Start of Data for the task
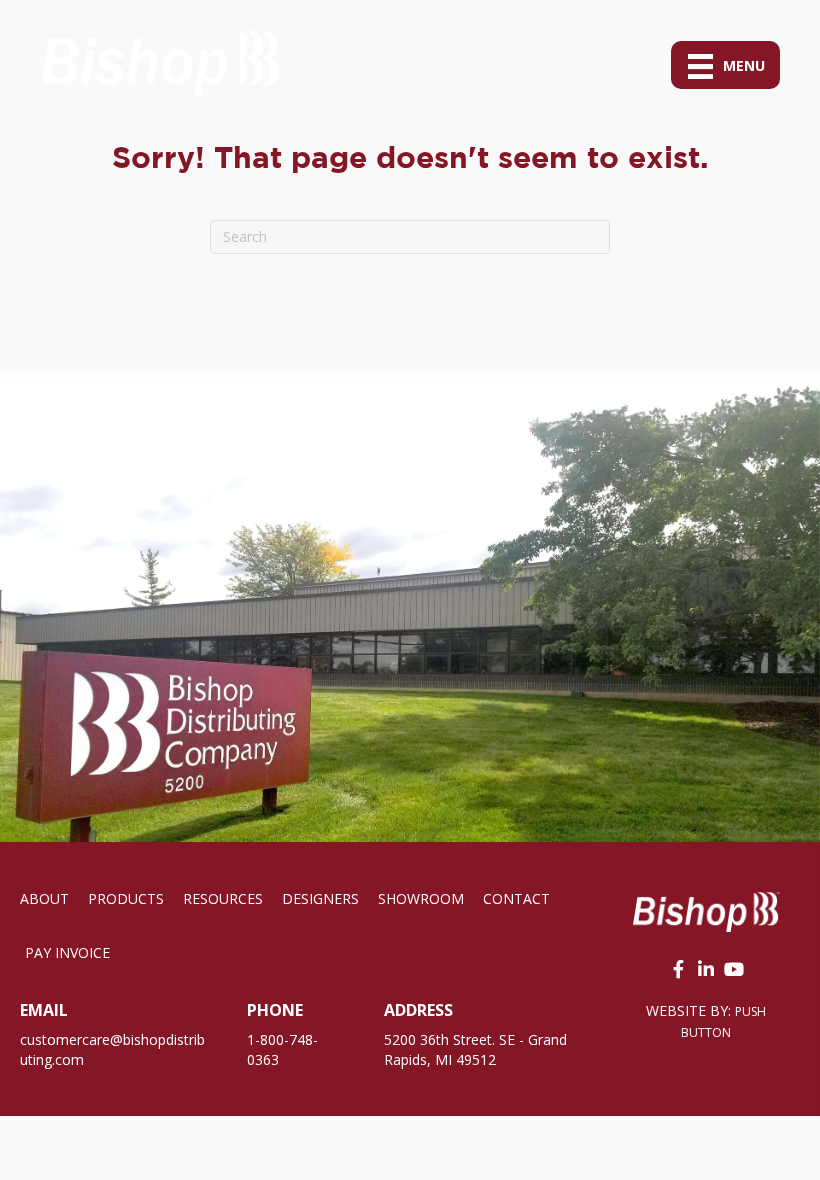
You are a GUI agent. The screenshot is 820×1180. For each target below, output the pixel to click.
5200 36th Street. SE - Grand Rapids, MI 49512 (475, 1049)
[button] (678, 969)
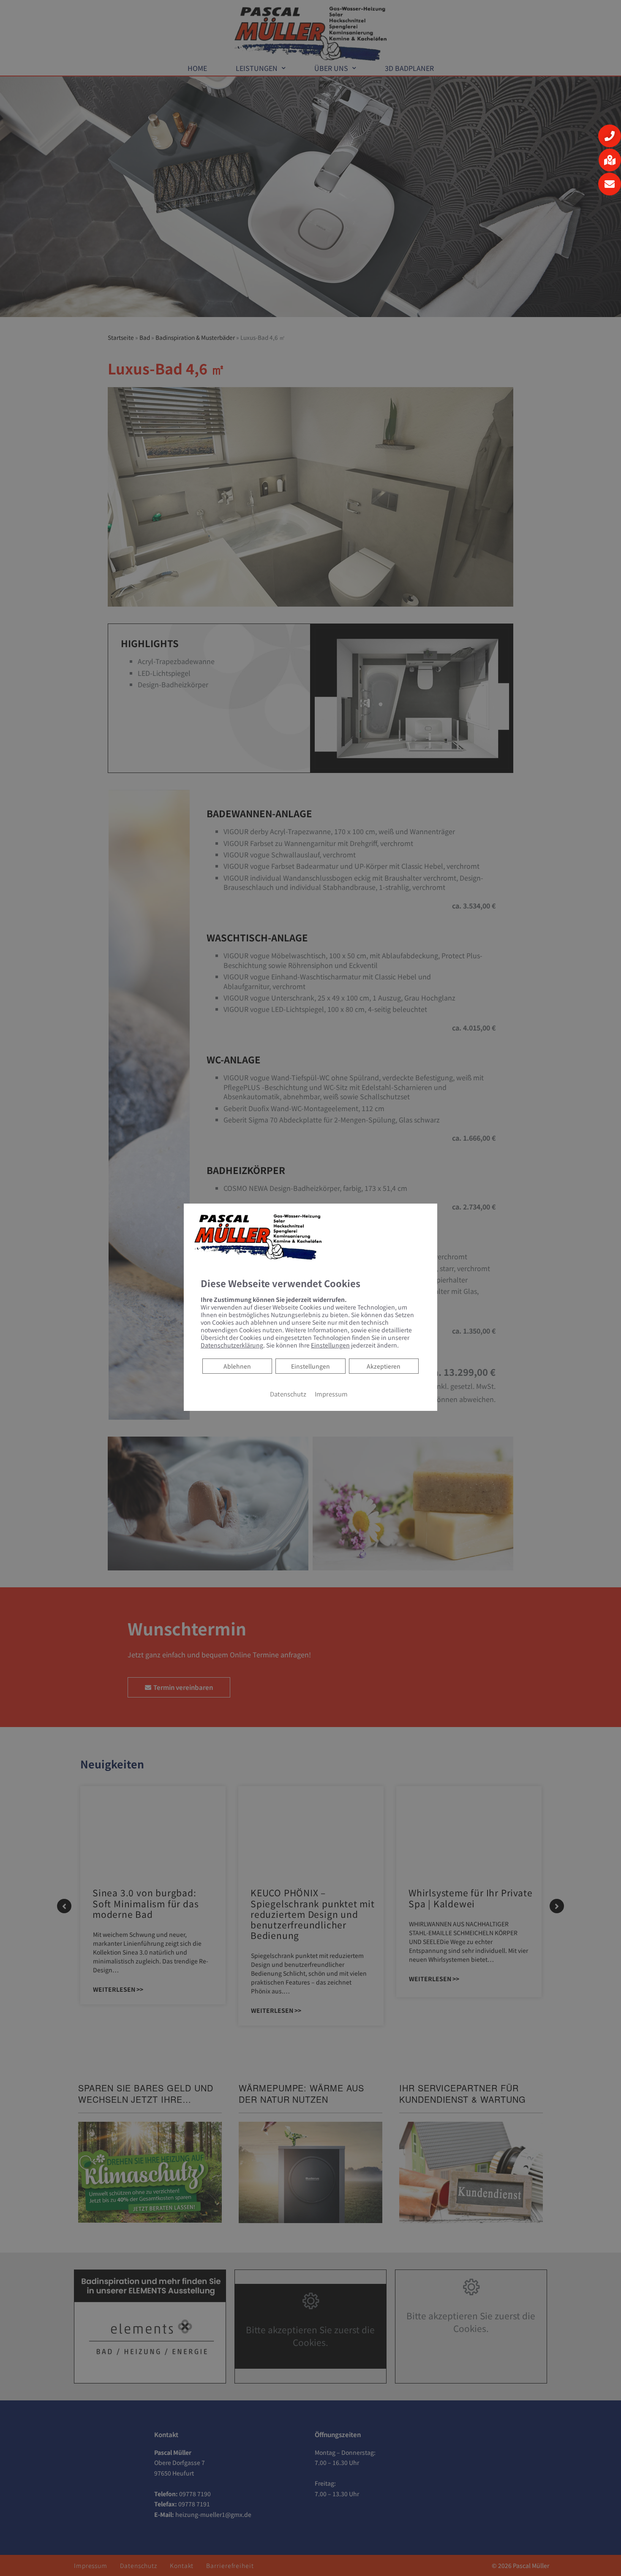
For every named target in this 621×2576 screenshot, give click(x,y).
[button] (609, 136)
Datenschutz (288, 1393)
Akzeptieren (383, 1366)
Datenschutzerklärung (232, 1345)
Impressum (331, 1393)
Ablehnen (237, 1365)
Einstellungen (310, 1366)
End of Data for the task
▶ **Try it**
Repeat the data exactly in full, omitting its pictures.

▶ **Answer section**
You are a GUI agent. The screenshot is 820×1180. For each target below, output the pixel to click.
5200 36th Street. SE - Grand Rapids, MI 49512 (475, 1049)
[button] (678, 969)
For every named target in this 621×2576 screenshot, give click(x,y).
[button] (609, 136)
Datenschutz (288, 1393)
Akzeptieren (383, 1366)
Datenschutzerklärung (232, 1345)
Impressum (331, 1393)
Ablehnen (237, 1365)
Einstellungen (310, 1366)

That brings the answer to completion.